Pixel coordinate grounding data
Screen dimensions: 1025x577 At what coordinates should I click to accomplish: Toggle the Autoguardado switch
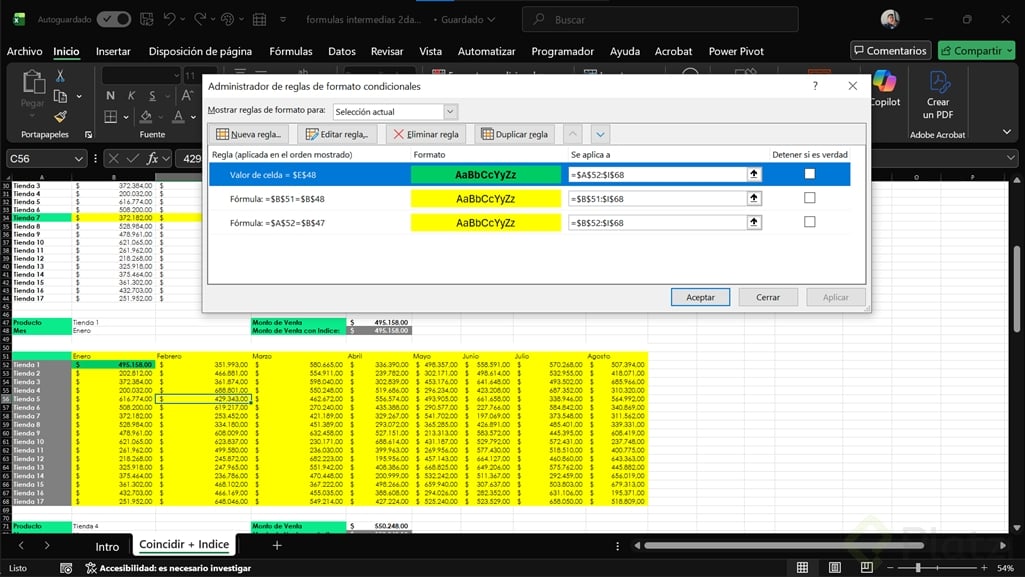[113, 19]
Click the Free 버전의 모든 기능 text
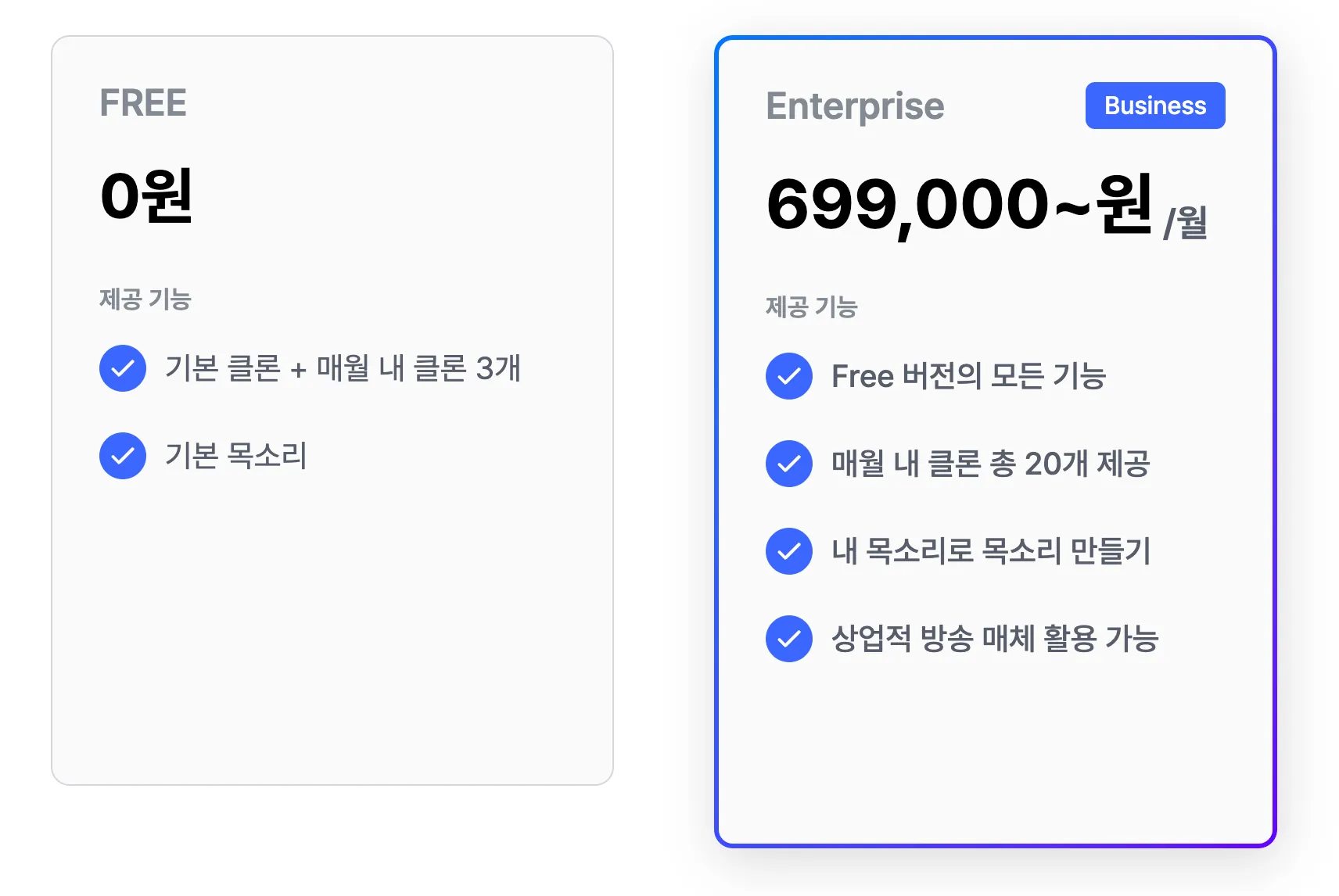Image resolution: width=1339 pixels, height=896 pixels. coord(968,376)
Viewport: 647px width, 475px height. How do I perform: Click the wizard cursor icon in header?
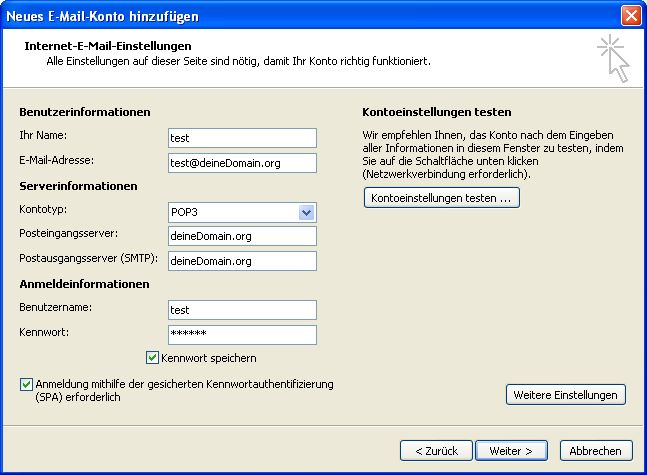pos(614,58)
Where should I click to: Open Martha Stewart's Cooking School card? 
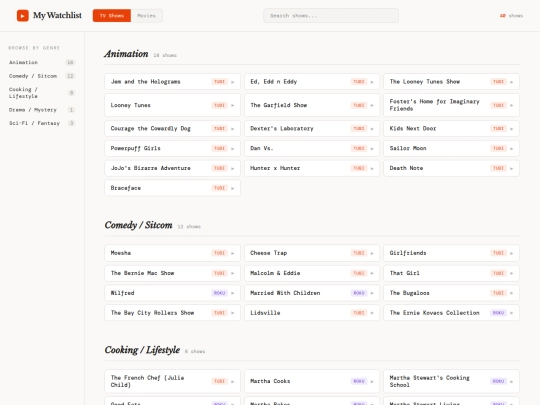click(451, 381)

● **EXERCISE GOAL**
Leave out the pictures and copy exactly the lines from the one with "Click the Free 버전의 모든 기능 text" through the last line of the records above.

● **PROBLEM SOLUTION**
Click the Free 버전의 모든 기능 text
Image resolution: width=1339 pixels, height=896 pixels. coord(968,376)
Viewport: 647px width, 475px height. How do I perform: Click the wizard cursor icon in header?
pos(614,58)
Where should I click to: Open Martha Stewart's Cooking School card? 
click(451, 381)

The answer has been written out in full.